§ Assignment
Return each line of the listing that follows in which the string "Bookmark" can be found.

§ Input data
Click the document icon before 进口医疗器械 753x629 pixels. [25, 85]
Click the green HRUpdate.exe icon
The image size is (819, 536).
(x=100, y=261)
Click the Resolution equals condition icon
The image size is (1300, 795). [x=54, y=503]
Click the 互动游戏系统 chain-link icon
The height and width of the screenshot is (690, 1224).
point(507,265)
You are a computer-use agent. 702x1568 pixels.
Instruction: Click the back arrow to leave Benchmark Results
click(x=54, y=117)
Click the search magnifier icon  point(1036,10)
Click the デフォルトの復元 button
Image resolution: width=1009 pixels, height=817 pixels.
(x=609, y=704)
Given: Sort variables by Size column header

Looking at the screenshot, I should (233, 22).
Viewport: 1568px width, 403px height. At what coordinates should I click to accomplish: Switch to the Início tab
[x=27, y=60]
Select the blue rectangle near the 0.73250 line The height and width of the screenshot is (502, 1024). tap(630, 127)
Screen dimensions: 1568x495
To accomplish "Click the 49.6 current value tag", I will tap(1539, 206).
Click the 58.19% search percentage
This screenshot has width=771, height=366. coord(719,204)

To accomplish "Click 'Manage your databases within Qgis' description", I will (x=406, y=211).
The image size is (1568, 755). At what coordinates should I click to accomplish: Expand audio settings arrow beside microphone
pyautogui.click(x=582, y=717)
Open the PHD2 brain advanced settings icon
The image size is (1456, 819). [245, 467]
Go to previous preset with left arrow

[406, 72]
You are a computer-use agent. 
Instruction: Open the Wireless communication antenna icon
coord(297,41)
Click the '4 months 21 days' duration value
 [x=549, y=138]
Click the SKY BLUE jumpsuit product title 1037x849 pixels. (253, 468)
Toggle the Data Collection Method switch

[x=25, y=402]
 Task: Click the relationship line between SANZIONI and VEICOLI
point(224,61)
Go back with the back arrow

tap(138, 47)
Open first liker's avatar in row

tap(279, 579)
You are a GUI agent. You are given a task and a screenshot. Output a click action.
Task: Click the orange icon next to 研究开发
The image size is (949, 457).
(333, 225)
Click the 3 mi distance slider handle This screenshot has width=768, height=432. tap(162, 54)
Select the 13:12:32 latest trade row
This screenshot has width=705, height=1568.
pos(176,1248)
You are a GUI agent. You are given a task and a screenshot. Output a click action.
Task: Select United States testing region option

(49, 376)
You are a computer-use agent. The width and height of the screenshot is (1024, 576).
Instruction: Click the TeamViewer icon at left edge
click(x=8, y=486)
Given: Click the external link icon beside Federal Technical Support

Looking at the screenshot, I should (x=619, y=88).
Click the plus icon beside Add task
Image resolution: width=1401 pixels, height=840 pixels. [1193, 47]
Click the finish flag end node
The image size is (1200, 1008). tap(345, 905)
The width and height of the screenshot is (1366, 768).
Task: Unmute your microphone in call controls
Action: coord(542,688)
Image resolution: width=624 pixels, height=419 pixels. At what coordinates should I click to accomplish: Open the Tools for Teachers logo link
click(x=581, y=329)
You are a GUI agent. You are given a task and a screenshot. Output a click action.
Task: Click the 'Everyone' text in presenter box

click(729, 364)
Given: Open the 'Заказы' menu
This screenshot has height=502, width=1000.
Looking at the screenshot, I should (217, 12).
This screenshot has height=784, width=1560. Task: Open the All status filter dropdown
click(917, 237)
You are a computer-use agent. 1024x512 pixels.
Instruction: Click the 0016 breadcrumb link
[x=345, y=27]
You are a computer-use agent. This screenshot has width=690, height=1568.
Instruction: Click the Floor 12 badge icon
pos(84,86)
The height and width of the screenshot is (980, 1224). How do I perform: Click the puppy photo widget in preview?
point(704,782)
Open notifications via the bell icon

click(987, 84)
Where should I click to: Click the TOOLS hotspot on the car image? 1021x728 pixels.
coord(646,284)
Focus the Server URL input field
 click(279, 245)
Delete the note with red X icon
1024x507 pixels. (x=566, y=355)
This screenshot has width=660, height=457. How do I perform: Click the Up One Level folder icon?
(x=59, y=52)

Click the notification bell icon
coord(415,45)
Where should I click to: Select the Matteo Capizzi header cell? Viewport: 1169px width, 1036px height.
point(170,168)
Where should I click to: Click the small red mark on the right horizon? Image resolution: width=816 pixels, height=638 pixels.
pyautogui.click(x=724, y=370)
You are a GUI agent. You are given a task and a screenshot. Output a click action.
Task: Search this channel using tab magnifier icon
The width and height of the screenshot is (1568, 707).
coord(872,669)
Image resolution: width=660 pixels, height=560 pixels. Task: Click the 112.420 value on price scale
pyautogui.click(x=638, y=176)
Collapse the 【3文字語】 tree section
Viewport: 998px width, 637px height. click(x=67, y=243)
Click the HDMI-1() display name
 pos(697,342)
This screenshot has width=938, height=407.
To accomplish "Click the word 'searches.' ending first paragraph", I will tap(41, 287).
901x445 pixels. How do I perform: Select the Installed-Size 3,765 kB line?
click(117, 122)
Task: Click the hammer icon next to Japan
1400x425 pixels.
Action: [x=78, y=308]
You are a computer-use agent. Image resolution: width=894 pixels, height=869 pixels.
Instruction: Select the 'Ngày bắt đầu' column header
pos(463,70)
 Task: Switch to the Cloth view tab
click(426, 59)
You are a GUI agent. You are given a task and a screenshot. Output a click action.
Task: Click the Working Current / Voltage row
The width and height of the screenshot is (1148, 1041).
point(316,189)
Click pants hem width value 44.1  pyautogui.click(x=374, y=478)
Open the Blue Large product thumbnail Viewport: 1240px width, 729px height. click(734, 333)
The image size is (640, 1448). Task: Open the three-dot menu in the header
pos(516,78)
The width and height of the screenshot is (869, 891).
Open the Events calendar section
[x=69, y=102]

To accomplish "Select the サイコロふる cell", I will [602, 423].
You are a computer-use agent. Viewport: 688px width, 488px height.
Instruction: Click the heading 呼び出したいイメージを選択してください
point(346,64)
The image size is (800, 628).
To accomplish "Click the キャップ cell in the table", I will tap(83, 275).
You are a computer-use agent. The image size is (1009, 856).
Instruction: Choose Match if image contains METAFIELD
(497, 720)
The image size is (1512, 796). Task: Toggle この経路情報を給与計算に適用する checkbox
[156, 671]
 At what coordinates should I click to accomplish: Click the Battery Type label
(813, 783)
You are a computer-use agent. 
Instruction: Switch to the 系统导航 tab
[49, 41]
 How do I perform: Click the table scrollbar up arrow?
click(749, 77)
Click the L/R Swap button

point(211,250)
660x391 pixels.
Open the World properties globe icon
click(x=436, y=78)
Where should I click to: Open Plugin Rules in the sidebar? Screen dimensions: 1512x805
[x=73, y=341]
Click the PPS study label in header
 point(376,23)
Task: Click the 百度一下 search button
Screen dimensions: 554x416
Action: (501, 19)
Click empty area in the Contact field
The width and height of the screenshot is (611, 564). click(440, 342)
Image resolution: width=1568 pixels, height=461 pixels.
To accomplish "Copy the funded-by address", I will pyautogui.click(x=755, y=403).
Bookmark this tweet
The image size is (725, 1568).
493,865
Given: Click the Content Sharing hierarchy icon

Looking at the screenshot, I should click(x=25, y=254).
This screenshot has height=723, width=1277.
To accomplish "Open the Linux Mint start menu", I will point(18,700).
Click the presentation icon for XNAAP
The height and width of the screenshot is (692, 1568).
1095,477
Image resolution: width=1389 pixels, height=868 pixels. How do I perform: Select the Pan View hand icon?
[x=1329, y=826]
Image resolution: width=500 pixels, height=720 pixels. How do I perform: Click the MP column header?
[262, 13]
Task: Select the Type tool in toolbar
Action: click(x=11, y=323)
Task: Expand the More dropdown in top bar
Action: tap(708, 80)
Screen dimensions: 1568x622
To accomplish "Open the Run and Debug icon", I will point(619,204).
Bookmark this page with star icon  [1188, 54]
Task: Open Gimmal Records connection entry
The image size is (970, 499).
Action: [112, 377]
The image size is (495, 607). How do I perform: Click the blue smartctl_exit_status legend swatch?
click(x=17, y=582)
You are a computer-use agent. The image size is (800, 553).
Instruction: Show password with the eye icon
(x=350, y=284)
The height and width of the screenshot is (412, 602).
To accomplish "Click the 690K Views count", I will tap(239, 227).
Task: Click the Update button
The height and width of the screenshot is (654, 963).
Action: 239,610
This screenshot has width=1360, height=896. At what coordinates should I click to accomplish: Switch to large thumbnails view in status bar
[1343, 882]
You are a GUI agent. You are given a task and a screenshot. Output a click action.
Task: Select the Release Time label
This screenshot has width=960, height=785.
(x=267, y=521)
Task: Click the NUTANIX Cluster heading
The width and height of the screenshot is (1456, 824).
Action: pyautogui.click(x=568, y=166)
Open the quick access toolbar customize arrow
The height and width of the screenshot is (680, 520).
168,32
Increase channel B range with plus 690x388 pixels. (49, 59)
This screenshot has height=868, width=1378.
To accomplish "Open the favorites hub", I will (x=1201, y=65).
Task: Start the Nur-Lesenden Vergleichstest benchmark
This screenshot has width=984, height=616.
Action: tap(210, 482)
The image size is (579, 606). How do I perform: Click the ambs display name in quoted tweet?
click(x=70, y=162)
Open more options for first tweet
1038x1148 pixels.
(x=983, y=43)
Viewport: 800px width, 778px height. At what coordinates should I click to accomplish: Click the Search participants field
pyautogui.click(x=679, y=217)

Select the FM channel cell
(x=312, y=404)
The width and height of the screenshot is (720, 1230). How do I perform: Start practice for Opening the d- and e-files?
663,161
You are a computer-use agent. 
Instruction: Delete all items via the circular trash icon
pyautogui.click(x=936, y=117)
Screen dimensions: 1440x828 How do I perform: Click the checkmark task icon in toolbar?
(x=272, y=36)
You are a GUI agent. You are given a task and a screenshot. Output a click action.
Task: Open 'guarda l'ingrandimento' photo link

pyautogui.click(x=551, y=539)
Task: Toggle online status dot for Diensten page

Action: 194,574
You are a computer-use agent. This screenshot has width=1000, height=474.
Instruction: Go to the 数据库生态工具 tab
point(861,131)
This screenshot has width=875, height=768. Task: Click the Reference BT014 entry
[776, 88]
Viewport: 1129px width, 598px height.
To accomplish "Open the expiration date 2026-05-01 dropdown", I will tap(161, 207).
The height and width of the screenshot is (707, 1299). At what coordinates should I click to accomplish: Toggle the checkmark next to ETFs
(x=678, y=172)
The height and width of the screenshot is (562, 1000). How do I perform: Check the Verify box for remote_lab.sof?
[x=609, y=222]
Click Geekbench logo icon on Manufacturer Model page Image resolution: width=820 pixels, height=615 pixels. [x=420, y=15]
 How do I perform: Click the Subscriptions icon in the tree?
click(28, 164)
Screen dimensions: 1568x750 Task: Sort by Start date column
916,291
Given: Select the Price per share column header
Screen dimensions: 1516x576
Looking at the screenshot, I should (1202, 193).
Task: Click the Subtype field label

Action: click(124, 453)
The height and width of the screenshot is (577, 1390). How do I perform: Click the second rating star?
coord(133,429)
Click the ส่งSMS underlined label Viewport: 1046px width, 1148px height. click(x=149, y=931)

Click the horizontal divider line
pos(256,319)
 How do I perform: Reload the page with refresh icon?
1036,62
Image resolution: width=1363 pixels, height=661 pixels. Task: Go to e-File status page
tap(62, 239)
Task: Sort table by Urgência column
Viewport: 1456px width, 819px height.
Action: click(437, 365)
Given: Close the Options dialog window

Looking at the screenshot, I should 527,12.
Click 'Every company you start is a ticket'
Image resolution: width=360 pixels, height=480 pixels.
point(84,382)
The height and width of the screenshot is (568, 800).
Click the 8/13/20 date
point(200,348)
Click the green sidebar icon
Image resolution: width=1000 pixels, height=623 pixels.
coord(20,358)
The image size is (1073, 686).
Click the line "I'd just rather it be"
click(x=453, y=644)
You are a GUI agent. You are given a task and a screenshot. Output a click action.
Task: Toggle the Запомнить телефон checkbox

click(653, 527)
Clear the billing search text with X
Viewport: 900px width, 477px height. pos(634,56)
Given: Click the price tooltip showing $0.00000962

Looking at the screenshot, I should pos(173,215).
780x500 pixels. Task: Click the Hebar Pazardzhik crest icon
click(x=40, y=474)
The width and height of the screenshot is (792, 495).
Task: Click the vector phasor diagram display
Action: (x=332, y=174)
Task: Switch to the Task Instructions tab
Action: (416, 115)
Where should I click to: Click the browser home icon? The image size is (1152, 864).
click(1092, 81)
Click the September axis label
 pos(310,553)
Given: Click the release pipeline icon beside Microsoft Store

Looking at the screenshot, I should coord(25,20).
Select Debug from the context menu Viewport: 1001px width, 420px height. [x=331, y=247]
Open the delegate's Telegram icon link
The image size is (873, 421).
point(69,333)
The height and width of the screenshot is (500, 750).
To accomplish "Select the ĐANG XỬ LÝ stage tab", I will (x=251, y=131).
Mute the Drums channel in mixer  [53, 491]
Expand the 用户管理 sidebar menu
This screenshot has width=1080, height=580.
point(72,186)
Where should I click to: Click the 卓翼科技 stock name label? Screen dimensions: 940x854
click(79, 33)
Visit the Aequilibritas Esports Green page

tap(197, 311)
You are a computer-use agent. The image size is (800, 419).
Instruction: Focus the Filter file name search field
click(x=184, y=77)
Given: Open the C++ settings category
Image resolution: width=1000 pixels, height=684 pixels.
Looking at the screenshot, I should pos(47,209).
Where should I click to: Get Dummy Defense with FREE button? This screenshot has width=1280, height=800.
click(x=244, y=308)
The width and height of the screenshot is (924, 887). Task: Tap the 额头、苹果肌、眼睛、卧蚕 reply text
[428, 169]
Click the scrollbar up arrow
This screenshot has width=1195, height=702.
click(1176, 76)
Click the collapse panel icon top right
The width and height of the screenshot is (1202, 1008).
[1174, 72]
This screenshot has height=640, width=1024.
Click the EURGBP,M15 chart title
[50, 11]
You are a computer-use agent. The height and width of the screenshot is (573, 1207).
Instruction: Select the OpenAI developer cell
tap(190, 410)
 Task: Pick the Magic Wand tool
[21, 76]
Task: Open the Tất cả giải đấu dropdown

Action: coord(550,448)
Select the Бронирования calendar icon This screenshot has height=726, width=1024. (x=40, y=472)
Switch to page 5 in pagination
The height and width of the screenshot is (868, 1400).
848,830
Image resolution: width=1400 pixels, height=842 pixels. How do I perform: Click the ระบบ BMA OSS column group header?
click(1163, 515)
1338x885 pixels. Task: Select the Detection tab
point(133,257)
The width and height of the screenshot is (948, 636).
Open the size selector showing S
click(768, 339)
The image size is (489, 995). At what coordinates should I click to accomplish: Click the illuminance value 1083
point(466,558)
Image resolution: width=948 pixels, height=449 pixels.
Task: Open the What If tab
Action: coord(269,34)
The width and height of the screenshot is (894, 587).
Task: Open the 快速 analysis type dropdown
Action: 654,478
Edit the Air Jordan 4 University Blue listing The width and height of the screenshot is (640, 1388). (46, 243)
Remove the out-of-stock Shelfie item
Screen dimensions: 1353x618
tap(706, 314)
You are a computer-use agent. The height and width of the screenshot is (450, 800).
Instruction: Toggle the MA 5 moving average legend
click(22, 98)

§ Exercise output
Bookmark this tweet
Bookmark this page with star icon  [1188, 54]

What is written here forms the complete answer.